I’ve spent a fair bit of time over the past few years both trying to get AI systems to do useful work, and watching others do the same (there are a lot of folks much better at this than me - Ethan Mollick and Simon Willison are both very much worth reading, if you’re interested in learning what can be done with AI). The tools are undoubtably useful - I see more and more folks finding ways to get real value from them every day1.
And yet - it doesn’t quite feel like working with another person, does it? And it struggles with certain kinds of long tasks. Why is that? The answer, I think, is a pattern we might call “the topology of thought”.
LLMs, fundamentally, have a very linear way of thinking. A set of tokens (“prompt”) is given to the model, and it predicts the next token, adding that to the list and predicting the next after that, etc. It’s linear: you ask a question, and it answers. That’s it. It can’t be meaningfully interrupted to add context (only restarted), and it’s not doing anything in parallel - there are no separate self-monitoring processes modifying the “central” thought process.
Humans are much more iterative, more continuous, and more parallel. All of our thinking is simultaneously training our brain (we call this memories), and we have all kinds of things happening in parallel. There are lots of experiments where, for example, a person with brain injuries won’t be able to articulate something they’re seeing but can identify it in other ways. where clearly there are separate processes happening.
And we iterate a lot, both privately and with each other. We have lots of metacognitive strategies that take advantage of all of this. If I give you a hard problem, you will probably do something like “research a little, break it down, try a piece of it, pop back up to apply learning, iterate until done”.
Some of this is beginning to be simulated with the “thinking” models. But one way to look at that approach is that it’s trying to cram a lot of this behavior, still, into a single inference interaction. Instead of “ask a question, get an answer” it’s still “ask a question, get an answer” but the process is a bit longer, can do a bit of limited metacognition, and can simulate a bit of working memory. But it’s still a single prompt, and it’s still serial.
That’s probably ok - we’ve probably built a pretty good simulation of the fundamental building block of the human mind, something like a cortical stack, but much bigger. That’s cool, we can work with that! But what we really need now is to build different topologies of thought. Instead of serial, parallel and self-modifying. Systems that can observe their own behavior, make note of failures, adjust, record metacognitive strategies to address those common patterns, etc.
Some products are starting to do this. Most chatbots are still very serial - you can interrupt the current inference but not really “talk” naturally to it. A few are starting to build more natural interfaces to do this. Manus so far is the best one I’ve seen.
It’s great to continue to push thinking models. But it’s probably the case that this is going to be more expensive, and even if it isn’t, it’s not a great way to interact. We want to be able to iterate. We want assistants that self-observe, modify, and remember across many inferences. We probably need to be building better scaffolding around these models now - better ways to interact, interrupt, partner, remember, and experiment.
Topology of thought matters.
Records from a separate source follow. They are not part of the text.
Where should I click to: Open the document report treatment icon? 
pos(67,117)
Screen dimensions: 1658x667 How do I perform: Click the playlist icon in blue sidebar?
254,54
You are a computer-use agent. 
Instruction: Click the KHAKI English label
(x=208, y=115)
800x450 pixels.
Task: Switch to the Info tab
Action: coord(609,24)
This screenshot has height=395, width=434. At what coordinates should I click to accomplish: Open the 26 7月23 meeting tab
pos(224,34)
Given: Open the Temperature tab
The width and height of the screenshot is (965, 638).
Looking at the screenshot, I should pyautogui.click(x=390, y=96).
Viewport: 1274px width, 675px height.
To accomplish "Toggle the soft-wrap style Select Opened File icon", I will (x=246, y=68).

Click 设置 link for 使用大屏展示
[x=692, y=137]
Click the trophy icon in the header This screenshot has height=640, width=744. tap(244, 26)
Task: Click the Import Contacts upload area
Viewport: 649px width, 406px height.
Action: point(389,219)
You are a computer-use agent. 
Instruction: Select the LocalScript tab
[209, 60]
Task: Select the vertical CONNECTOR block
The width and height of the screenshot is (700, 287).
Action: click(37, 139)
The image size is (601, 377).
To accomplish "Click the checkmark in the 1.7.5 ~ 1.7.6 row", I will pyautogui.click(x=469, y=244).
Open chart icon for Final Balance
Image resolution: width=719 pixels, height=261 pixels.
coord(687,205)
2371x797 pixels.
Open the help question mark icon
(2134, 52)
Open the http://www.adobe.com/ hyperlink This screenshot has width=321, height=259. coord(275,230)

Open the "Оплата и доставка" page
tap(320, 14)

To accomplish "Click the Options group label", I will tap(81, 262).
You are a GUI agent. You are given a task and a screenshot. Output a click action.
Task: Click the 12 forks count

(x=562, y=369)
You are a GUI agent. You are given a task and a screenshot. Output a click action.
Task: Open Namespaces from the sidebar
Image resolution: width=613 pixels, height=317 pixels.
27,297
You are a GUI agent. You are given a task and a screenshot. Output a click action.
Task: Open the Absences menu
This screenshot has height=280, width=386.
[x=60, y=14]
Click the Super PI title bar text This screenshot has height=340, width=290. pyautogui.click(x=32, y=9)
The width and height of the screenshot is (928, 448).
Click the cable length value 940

If you use AI, observe how different your interactions are between it and actual people, with this in mind.
(as an aside: one of my personal hallmarks for understanding if something is truly disruptive is whether there’s a bifurcation in how people view it. If you have a group of people, no matter how small at first, who really get it, and another group who really hate it, and not much in between, that polarization is a good indication that the tech is really going to change the world. Particularly if the enthusiasts continually grow over time. Yep, there are problems, but the AI tech is real, and has real value, and is disruptive)
One way to bypass teh linear model is to do what humans do - use groups and use the techniques Edward De Bono espoused. So use a few LLMs to replicate these ideas using the API to let them interact. Yes, much more costly to run, but this reinforces my contention that we should run these LLMs locally. What we may need is models that are trained to interact and work through more complex problems, rather than re-architecting the LLMs to take the more convoluted approach itself. In some sense, the aim is to create a hive-mind, using different models with different training and expertise, yet able to work together to solve complex problems, just as humans can do.